* **Work to complete**
The answer consists of one number: how many lines of the data below include the string "menu".

....

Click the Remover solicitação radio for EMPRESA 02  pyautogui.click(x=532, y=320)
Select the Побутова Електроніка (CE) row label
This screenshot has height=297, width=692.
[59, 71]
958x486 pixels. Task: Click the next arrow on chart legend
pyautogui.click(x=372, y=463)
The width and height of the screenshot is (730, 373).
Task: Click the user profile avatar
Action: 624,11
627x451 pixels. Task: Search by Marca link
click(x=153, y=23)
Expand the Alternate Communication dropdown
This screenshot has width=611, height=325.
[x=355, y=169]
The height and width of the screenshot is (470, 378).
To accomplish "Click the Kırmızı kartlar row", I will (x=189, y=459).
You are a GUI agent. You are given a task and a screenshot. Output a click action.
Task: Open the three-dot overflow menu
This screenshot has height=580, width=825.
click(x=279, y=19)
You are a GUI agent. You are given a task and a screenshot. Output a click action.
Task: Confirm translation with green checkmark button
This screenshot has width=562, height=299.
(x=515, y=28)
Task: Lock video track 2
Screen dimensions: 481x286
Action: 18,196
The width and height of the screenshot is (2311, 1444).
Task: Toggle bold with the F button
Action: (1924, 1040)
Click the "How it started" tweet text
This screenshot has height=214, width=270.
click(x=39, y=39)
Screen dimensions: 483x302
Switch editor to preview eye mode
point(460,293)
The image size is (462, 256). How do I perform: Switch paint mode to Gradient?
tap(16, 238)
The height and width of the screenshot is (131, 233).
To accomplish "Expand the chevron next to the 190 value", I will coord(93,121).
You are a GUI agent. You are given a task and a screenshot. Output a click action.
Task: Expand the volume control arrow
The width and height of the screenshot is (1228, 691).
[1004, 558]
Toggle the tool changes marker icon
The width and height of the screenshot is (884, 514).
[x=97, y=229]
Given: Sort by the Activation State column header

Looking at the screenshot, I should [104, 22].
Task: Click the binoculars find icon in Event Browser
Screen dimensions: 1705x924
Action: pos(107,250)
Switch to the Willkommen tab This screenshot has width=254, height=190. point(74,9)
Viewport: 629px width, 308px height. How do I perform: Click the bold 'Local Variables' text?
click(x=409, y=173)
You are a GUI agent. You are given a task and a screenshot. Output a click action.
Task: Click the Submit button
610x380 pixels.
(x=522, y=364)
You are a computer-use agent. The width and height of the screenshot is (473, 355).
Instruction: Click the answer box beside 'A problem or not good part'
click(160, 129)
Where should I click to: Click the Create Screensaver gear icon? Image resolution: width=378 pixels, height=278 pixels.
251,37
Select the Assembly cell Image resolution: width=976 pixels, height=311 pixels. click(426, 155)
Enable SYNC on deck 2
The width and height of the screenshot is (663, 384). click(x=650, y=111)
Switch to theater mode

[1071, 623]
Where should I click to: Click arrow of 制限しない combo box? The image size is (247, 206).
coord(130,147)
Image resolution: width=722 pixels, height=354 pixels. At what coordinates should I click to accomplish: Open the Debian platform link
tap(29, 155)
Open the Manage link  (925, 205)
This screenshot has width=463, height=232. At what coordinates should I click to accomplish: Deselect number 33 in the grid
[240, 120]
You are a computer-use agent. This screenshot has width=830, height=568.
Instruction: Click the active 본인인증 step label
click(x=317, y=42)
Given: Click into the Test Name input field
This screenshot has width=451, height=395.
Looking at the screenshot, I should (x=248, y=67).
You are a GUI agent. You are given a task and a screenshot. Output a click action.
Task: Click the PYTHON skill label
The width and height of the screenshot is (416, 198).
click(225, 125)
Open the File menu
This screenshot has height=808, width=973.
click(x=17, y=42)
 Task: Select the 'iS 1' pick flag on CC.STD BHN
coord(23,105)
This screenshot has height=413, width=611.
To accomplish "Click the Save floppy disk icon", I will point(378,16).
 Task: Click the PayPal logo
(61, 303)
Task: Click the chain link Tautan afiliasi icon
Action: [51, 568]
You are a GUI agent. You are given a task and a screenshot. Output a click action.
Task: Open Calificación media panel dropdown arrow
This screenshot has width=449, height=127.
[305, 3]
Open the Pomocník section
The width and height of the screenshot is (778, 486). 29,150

....

* **Solution**
2